Many private religious schools in countries where religion and state are separate and many religious schools elsewhere absolutely often insult the beliefs and icons of non-believers! Inherent in Christianity and Islam is the belief that only “true” believers are saved or destined for paradise and that others have a moral failing for their lack of belief. Other religions preach that followers are chosen or blessed or simply more moral than those who do not profess the “true” belief. It is the rare religion that praises non-believers for their morality!
So the problem in Sudan is not generic insulting of any religion; it’s the insulting of the prevailing version of the prevailing religion ONLY. The prevailing religion can issue insults in schools, public or private, and elsewhere at will. But it cannot countenance a moment of being slighted in the least bit itself.
And here is the problem with many of those who are defending Ms. Gibbons: they are claiming that she “meant no harm”.

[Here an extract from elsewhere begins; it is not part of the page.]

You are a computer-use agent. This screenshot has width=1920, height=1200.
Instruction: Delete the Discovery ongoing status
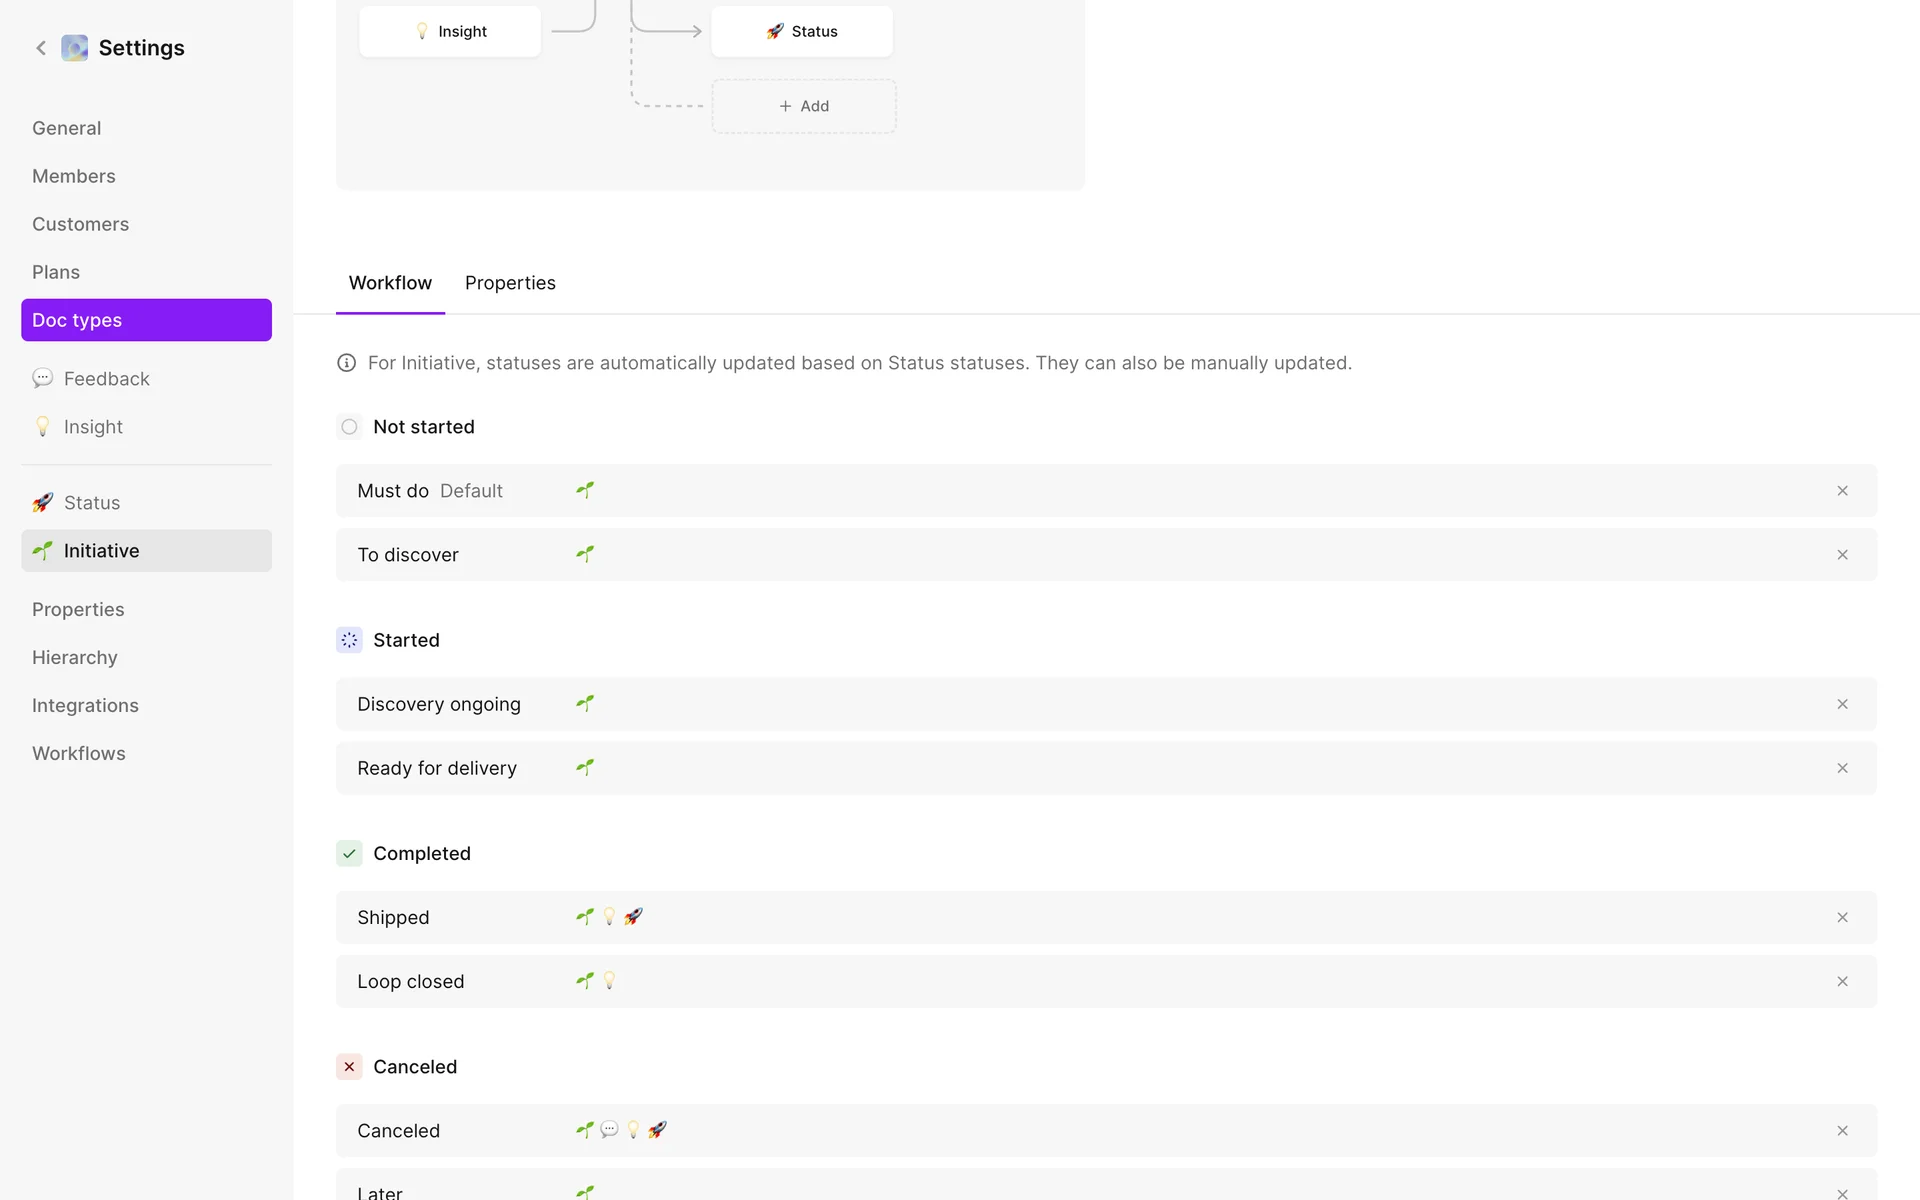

It should not matter whether her “insult” was deliberate or not or whether she “meant no harm” or not.
Religious freedom requires that a person (acting in a non-governmental role) must have the right to make the claim, for example, that a religion that would punish a person with a flogging for naming a toy after a religious icon is a bad religion, or at the least, a bad version of that religion. Religious freedom requires even the unreasonable insult of a religion as long as it’s not in a governmental capacity!
If one really wanted to defend Ms. Gibbons and future victims of religious intolerance, one would make it clear that we should not require everyone to just “make nice” about religion. What we need is a defense of real freedom of the mind, a defense of separation of religion and state, and not a defense of the dictatorial rule of the prevailing religious orthodoxy or even acquiescence to the censorship of all religious criticism. Freedom is there to protect not just the popular or orthodox beliefs; indeed, they rarely need protecting. Religious freedom’s greatest value is in protecting the right of those who espouse unpopular beliefs; and of course, proven once again, the first victim of religious intolerance is the religious dissenter.